妄想にとらわれる 時々、全ては私の妄想なのではないか、そう思うのです。
現実の私は既に死んでいて、ライモンシティという場所も、私を兄と慕ってくれる弟も、ノボリを名乗る人間すら、全て偽りなのではないか、と。
しかし今私が生きるこの世界に、偽りの証拠はおろか、違和感すら存在し得ないのです。まるでこの世界は本物だ、と私に見せつけるように。
──兄さん。
後ろから声がかかります。
もしこれが本当に全て私の妄想なら、この声の主は書類の確認をしに来たクダリでしょうか。
──なんですか?
──シングルトレインに挑戦者が来たみたいだよ。
予想とは異なる回答。やはりこの世界は現実なのか、それとも、分かっていて無意識のうちに正解を避けてしまったのか。
──分かりました。準備いたします。
微笑み、そして返事をしました。そして特に目も合わせずに身支度へ移ろうとすると、再び、兄さん、と声がかかります。
──楽しいバトルが、出来るといいね。
そうですね、そう返すことすら信用しきれないこの世界では億劫で、また微笑み返しました。
ガタンゴトン
ガタンゴトン
一定の揺れに、心地良いと感じる人もいるそうです。私は敷かれたレールの上にある幸も不幸もただただ気持ちが悪くて、せめて酔わないように目を閉じました。

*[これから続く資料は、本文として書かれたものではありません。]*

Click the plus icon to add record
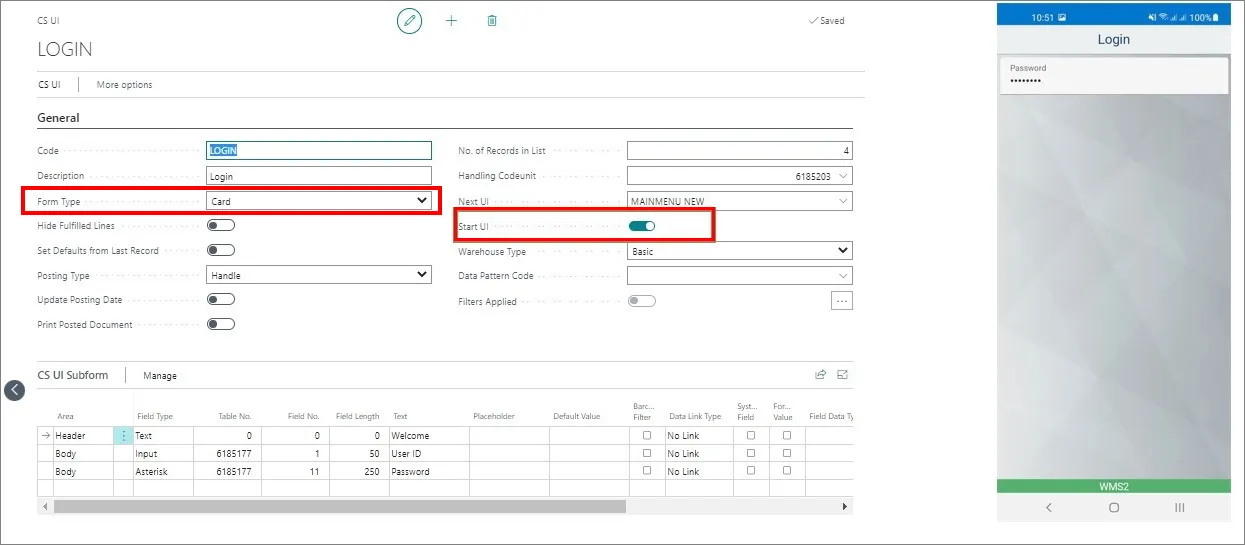The width and height of the screenshot is (1245, 545). click(451, 21)
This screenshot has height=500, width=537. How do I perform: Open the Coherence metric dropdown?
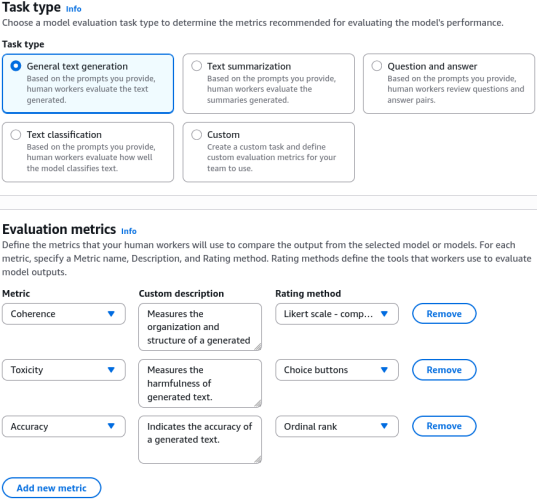pyautogui.click(x=64, y=314)
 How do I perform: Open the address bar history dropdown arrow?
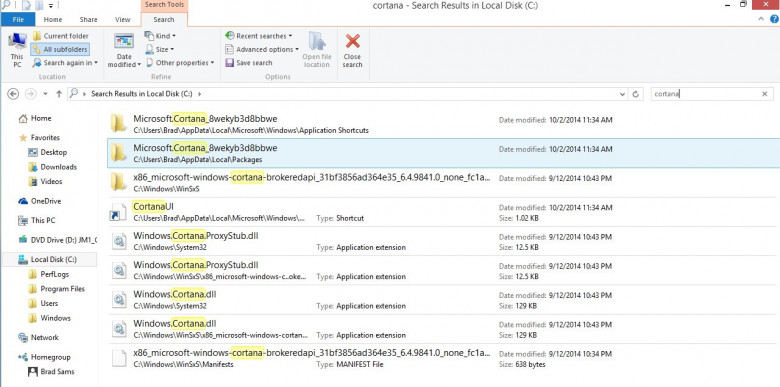[623, 94]
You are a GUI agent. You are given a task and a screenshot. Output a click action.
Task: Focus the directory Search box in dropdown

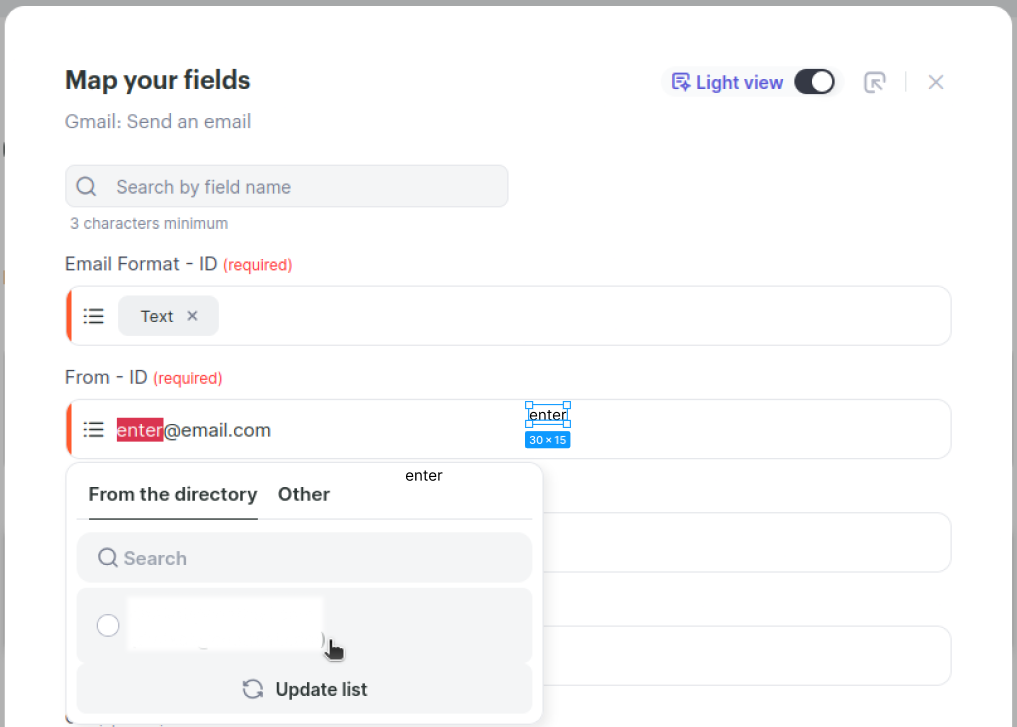(x=320, y=558)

揺れに合わせてか、意識を持ってか、腰にかけたボールがカタカタと音を立てます。まるで、楽しみで仕方がないとでも言うような、リズミカルで硬い音を。
思えば、ポケモンという存在も随分と都合の良い様に感じます。特別な力を持っていて、伸縮自在で持ち歩きに便利、更には人間に従順そんなオトモダチ。なんて都合の良い。
──目を覚ましたら、貴方達も居なくなっているのでしょうか。
現実を現実として捉えられない私を窘めているのでしょうか。そんな弱音のような呟きは、電車の振動音にかき消されました。
──“挑戦者が敗戦しました。次の駅はギアステーション、ギアステーションです。”
既視感、一言で言えばそれでしょうか。私の曖昧な世界は、いつもここで途切れるのです。何度挑戦者が現れようと、決して私の元へはやって来ない。
私がこの先にやってくるであろう感情を予想出来ていないから?
·····なんて、あまりにくだらない。